A handful of plain-clothed investigators hover while the forensics workers dutifully collect evidence: snapping pictures, snipping hair samples, swiping under fingernails. The lead detective voices her displeasure that I’m here, but the guys in the lab coats just smile. She can stomp her feet all she wants, but this forensics lab, in Guadalajara, isn’t police turf. The son of God peers down from above; the badge has no jurisdiction here.


I am doubtful that even the best laid plans for law & order reform in Mexico will ever have a lasting effect.

The subject of tainted forensic evidence is one that fascinates me and Canada is not immune to such scandals.

  • Mexico is fast becoming a failed State. Civilians are having to organize everything themselves because government can’t be trusted. On the security level civilians have organized local vigilante groups to protect themselves from the Cartels.

    “Cartel Land” is a 2015 documentary on civilian vigilantes (from both sides of the Rio Grande):


    • dance…dancetotheradio

      This is what happens when government gets too centralized.
      In Canada, there used to be a time when service clubs would get together and say to themselves hey we need a park for our kids to play in and then they would make one.

    • Thanks!

      • bob e

        looks good, hope i can get it on me deus X machina ..

  • V10_Rob

    Respect for the law is the key, that’s what keeps the system working. Too many, particularly governments and their bureaucracies, think that teaching (telling) people to obey the law is how this is achieved. Others mistake fear for respect; that works until the agents of the state look away.

    People need to believe that the law is worthy of respect, that it is evenly applied and that playing by the rules is rewarded and exemplified.

    So what do we see?
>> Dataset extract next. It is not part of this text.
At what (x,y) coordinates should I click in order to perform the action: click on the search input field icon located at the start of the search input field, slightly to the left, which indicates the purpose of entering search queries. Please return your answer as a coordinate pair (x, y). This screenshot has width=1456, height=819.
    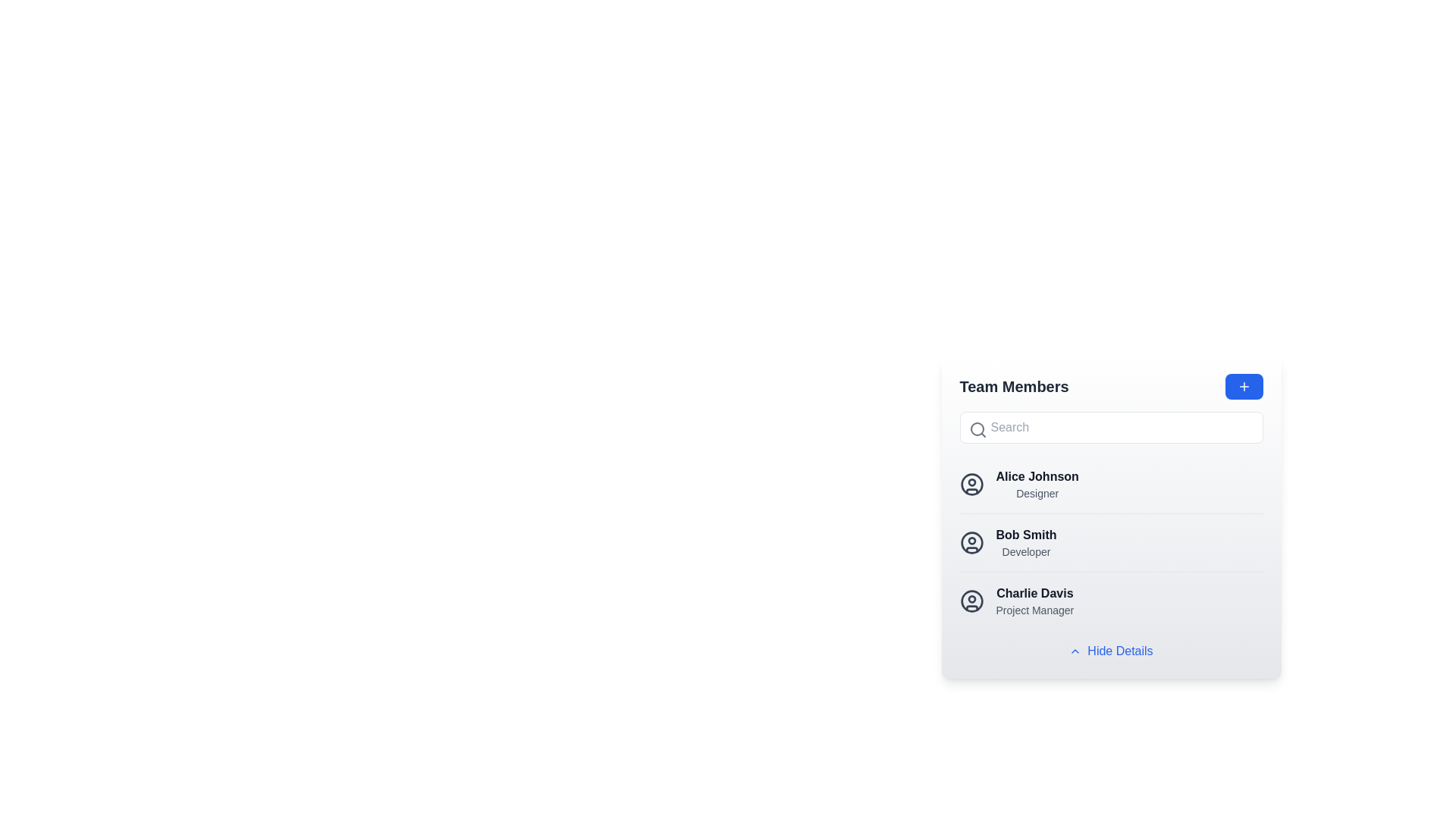
    Looking at the image, I should click on (977, 430).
Special rules for flavour of the month classes or races, or double standards. Law enforcement officers and politicians above the law. Small business operators choked with red tape while corporate donors get exemptions. People that try to just live their life harassed by official busybodies.

    And then they demand you RESPECT the law?

    • Maggat

      Respect has to be earned. The gov’t, all it’s various arms and mutations have never earned my respect. Some individuals within the vast mess have, but very few.